You can do three things. The first is the verify that the affair is over, and not just gone underground. This means you check his cell phone, cell phone records, Facebook, email, and maybe put keyloggers and/or a voice-activated recorder in his car. If he's still in contact with the OW, then your marriage can't heal.

Second, you should work on your relationship. Either through counseling, or books, you should identify why your husband chose to stray and try to change yourself and your marriage to make it stronger and less vulnerable to future temptations.

Third, you should set boundaries. You need to lay out exactly what you expect your husband to do, and exactly what you're willing to do. If you will divorce him if he contacts the OW, then he should know that. Knowing your spouse will be watching, and that straying will cost you tens of thousands of dollars, mean seeing your kids on alternate weekends, and publicly brand you a lying cheater can be a powerful deterrent to spouses thinking of cheating.

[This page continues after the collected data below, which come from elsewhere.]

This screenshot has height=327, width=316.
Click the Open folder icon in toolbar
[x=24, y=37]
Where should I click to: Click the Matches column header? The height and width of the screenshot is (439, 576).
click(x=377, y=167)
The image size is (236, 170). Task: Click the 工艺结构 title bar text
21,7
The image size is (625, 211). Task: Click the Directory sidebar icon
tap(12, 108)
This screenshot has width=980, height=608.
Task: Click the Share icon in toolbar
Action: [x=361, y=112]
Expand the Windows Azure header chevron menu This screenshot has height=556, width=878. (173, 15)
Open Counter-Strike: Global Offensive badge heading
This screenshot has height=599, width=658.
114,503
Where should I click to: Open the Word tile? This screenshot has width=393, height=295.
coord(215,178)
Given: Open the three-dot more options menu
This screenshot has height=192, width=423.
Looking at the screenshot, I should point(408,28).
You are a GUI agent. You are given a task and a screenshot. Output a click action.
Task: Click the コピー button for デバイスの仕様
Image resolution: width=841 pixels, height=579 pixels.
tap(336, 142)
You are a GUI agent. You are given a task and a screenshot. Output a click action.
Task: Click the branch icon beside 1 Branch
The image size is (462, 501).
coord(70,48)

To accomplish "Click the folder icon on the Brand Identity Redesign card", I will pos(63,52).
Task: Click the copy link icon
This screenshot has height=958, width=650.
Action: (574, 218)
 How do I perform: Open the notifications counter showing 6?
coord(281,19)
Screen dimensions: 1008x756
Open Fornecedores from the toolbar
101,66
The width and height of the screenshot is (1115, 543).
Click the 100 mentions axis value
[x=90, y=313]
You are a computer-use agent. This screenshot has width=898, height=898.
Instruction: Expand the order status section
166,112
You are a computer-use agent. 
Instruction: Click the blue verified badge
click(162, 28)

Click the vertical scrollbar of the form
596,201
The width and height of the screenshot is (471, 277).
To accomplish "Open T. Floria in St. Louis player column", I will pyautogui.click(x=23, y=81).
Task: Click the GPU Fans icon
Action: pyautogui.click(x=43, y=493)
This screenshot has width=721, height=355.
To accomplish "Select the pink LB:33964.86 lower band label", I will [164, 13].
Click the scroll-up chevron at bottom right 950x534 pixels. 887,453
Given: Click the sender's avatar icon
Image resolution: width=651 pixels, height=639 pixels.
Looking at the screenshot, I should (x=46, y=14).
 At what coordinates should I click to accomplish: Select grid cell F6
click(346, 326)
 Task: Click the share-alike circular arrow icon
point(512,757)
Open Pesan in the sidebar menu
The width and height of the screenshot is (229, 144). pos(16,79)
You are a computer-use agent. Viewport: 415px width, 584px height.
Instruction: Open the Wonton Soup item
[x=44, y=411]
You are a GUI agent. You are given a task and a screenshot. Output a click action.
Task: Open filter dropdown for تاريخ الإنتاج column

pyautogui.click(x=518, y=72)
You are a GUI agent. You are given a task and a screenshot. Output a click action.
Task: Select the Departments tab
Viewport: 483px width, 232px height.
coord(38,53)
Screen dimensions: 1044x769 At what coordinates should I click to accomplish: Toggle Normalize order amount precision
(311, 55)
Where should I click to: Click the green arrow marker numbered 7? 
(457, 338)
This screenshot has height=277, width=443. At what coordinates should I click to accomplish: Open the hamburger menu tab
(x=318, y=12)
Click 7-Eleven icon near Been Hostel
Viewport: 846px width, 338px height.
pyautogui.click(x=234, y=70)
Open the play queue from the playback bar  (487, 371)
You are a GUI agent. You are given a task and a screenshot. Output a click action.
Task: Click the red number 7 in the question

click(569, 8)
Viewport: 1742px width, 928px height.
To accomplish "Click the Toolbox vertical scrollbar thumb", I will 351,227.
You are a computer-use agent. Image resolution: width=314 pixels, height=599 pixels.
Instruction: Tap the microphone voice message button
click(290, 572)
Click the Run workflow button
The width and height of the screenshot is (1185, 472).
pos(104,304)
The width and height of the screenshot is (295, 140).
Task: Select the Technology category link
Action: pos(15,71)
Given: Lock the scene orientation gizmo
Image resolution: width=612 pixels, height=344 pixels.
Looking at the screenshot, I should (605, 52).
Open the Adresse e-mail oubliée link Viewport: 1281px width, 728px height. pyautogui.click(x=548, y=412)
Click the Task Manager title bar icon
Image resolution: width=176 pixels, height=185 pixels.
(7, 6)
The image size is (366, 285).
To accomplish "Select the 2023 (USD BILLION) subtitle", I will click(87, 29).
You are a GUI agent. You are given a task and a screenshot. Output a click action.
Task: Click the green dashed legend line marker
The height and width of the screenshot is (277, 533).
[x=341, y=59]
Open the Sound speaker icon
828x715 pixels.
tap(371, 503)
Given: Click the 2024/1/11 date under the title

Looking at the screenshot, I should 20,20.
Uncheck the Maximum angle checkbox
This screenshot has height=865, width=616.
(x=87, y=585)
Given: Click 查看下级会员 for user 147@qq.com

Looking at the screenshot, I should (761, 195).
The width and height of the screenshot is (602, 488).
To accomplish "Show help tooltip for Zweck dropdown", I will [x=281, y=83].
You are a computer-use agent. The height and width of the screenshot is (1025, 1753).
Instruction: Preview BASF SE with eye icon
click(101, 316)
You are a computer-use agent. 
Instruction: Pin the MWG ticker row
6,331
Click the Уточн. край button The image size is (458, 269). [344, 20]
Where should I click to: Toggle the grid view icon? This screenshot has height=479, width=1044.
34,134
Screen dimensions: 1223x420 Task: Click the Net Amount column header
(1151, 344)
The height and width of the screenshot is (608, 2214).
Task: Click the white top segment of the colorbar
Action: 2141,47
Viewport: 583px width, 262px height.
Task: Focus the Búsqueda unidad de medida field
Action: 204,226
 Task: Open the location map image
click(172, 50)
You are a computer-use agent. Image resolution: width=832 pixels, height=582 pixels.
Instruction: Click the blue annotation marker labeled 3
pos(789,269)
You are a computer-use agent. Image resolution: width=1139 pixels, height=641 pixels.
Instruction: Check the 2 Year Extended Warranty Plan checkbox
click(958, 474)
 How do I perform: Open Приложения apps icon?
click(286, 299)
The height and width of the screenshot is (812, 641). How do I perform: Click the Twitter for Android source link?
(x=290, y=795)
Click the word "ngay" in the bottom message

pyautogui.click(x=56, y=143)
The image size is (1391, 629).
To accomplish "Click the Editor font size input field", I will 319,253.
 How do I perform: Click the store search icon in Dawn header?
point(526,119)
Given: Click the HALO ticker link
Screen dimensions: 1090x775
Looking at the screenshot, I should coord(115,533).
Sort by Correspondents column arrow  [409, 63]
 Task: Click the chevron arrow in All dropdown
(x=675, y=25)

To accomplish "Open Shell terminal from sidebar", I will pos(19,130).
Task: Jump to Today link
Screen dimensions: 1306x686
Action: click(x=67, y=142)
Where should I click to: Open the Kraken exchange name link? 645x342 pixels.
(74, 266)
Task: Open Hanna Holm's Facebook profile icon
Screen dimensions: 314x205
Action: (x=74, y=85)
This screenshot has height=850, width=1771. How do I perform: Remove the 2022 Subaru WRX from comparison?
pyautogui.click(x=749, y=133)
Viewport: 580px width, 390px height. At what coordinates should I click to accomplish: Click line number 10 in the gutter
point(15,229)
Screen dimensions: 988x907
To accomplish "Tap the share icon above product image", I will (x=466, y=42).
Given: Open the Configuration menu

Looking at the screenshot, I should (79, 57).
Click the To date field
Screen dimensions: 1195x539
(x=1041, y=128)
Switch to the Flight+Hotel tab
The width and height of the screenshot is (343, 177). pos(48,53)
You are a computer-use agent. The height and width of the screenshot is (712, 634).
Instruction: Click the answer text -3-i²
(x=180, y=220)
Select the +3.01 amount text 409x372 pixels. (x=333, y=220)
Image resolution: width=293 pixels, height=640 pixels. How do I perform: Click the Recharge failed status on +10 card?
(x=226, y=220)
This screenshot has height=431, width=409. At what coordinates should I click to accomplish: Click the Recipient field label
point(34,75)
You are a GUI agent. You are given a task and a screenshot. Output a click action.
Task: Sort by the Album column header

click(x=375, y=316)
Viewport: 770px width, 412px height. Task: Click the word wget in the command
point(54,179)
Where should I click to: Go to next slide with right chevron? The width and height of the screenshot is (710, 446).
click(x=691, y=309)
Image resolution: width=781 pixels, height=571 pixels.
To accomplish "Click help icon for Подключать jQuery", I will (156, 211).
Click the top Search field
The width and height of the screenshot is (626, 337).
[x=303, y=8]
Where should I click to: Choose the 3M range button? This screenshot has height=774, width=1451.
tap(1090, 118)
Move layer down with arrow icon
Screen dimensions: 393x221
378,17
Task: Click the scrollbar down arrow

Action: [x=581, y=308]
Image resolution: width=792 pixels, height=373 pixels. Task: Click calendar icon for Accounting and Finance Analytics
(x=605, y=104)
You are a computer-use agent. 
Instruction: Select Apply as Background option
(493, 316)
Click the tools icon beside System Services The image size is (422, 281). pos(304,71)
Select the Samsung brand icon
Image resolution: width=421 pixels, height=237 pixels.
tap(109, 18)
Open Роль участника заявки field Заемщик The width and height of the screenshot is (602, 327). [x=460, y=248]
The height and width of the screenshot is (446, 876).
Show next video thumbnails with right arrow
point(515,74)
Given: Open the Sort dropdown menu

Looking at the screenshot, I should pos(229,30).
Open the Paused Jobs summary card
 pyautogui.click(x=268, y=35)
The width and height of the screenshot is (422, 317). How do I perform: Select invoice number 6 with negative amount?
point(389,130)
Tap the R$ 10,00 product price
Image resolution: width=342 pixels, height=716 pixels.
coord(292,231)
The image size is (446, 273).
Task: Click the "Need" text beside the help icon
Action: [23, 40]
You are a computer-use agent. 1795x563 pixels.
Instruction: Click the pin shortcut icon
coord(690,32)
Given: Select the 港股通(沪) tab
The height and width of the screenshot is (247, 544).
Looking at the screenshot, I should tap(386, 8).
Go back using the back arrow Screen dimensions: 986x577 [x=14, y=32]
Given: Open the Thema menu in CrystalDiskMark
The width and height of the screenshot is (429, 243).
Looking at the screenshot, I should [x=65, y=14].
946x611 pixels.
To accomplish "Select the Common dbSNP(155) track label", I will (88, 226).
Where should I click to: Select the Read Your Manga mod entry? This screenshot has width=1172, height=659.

As for knowing what is in your husband's heart, you really can't. One of the risks you take in reconciliation is that your husband may be just biding his time until a more opportune time to leave you. Maybe he's planning a sneakier affair so that he doesn't get caught. Maybe he's waiting until the kids are older and they won't be as hurt by his leaving. You can never be sure. So, you just have to try to verify that his actions match his words. Does he talk like a man who is remorseful and committed to his marriage? Does he act like a man who is remorseful and committed to his marriage? If so, he may be genuine. If not, then you need to be careful.

Good luck.


----------



## BeenThereAndSuffering (Mar 12, 2012)

Well, when the affair was exposed, not by me but one of their co-workers, the OW mate committed suicide..its all such a sad story..he claims he loves me and I have checked his phone and other things and no contact, he swore it was over with her but when he looks sad and I ask him whats wrong, he says its just gonna take time to get over her...this EA was suppose to only have been happening for a month but I guess I will never really know the truth of it all...and moving forward is the only option besides moving out and moving on.....


----------



## CantSitStill (Feb 7, 2012)

If he's not over his other woman then he is not mentally ready to be with you. You do not need to help him...he needs to leave until he is over her...trust me I had an EA. He should not be with you if his heart is still acching for her.
_Posted via Mobile Device_


----------



## BeenThereAndSuffering (Mar 12, 2012)

I know but its so hard...


----------



## sigma1299 (May 26, 2011)

You know breaking an emotional bond with someone is hard, even if the relationship was illicit right? I'm sorry to say that the fact that the relationship was based on lies and fantasy makes it no easier to tell someone you are emotionally attached to goodbye. 

What you can do to help him is hold him accountable. Enforce no contact and when he struggles help him remember what the OW almost cost him, if you can do this without beating him with the affair it would be more productive. Support him but don't let him off the hook because he's hurting. He needs to pay these prices, he earned them. Clearly express to him what you are willing to accept in the marriage and what the consequences are if he crosses those boundaries. Then if he does stick to by those consequences (so be sure you mean them when you lay them out). 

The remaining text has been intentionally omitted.